[Opening Passage provided section]

Sunday Salon: Clearing the reading clutter
Keeping things simple is my theme this year. As I described in one of the first posts of the year, this means I’m holding back from reading challenges. In line with this spirit of simplification I’ve now decided that the time has come to de-clutter my reading life. I’m not as ambitious however as the woman I read about yesterday who had adopted a numerical approach where she gets rid of one item on day 1 of the month, 2 on day 2, 3 on day 3 etc right up to day 30. Small but steady changes is more in line with my thinking.
Step 1: clear out the bookshelves. My goal is to find space on bookshelves/in cupboards for all the books currently in piles on the floor. I uncovered a pile of business related books that I can’t see me ever getting to read. So off to the charity shop went Dale Carnegie’s How to Win Friends and Influence People, The Empty Raincoat, by Charles Handy and Jim Collins’ From Good to Great. I’ve read sections of all of them but not from cover to cover. Along with them in the discard pile were numerous text books from my Open University courses on children’s literature, Shakespeare and the Romantic era. I kept a few books on social media topics and also sustainability but made a promise to myself that if I haven’t read them within a year, they’ll also be finding new homes.
Step 2: Prune my email in box A radical pruning was called for here having reached more than 4,000 items in my in box. A mass delete of messages from before 2013 got it down to a more reasonable number. Then I started unsubscribing from all the companies who insist on sending me emails and newsletters telling me about their latest products and special offers. Wish I could stop all the Amazon ‘deals of the day’ messages and the ‘if you liked this, you would probably be like this’ kind.

[Closing Passage provided section]
[Opening Stored data section]

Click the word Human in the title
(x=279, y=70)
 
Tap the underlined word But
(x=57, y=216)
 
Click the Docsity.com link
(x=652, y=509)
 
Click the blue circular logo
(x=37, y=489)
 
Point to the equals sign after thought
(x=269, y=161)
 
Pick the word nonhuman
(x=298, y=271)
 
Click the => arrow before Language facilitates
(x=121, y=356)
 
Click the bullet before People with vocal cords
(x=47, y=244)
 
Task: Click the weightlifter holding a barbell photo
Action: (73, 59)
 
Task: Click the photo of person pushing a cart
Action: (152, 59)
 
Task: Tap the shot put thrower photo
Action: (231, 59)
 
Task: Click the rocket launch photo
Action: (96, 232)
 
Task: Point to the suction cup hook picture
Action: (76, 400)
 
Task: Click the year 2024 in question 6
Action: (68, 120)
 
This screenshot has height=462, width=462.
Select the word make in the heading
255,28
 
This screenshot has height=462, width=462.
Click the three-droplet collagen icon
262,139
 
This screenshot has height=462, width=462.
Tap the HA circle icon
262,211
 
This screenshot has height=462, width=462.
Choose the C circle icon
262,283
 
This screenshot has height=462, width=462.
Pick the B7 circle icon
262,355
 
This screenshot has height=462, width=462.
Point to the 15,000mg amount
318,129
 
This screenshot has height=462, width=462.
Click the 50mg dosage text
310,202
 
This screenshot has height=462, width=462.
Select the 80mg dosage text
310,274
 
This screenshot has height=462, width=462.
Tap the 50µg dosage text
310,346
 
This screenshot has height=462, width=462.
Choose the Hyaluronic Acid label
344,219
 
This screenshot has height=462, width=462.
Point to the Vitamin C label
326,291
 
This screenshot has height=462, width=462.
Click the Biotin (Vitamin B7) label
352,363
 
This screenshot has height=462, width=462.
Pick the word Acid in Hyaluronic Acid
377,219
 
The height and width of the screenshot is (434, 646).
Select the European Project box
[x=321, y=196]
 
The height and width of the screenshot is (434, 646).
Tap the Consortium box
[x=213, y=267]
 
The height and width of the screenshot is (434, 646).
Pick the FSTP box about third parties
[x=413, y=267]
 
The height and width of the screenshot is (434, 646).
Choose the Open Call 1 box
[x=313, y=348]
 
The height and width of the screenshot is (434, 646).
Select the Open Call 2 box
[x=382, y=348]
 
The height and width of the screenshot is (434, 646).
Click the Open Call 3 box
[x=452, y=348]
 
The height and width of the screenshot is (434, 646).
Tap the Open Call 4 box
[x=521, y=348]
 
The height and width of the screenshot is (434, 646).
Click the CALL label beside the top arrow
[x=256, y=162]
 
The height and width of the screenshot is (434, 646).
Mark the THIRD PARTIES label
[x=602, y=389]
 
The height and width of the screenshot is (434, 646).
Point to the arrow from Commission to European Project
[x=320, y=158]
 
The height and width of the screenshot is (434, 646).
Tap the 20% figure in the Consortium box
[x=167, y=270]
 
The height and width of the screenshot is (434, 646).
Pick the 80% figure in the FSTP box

[Closing Stored data section]

Instructions to follow
Extend the blog post about de-cluttering a reading life, picking up immediately after its final sentence.

Result of this task
Step 3: Part company from social media channels. I barely have time to keep up with this blog let alone Twitter, Facebook, GoodReads, LibraryThing and Stumble Upon, and Rifle and You Tube and all the other channels that have proliferated in the last few years. I’m evaluating all of these to decide which I really find of use. Rifle I have parted company with already (I joined purely out of curiosity when it was launched but haven’t found them offering anything significantly better than Goodreads). Stumble Upon will probably be next. I’m in a quandary with Twitter – I find things there that I don’t see anywhere else but really don’t have the time to post that often. I’m in an even bigger quandary over Goodreads and LibraryThing. Goodreads is the easiest to use but LibraryThing seems to have more interesting discussions. Does anyone have recommendations on which of these is the better option if I were to chose only one?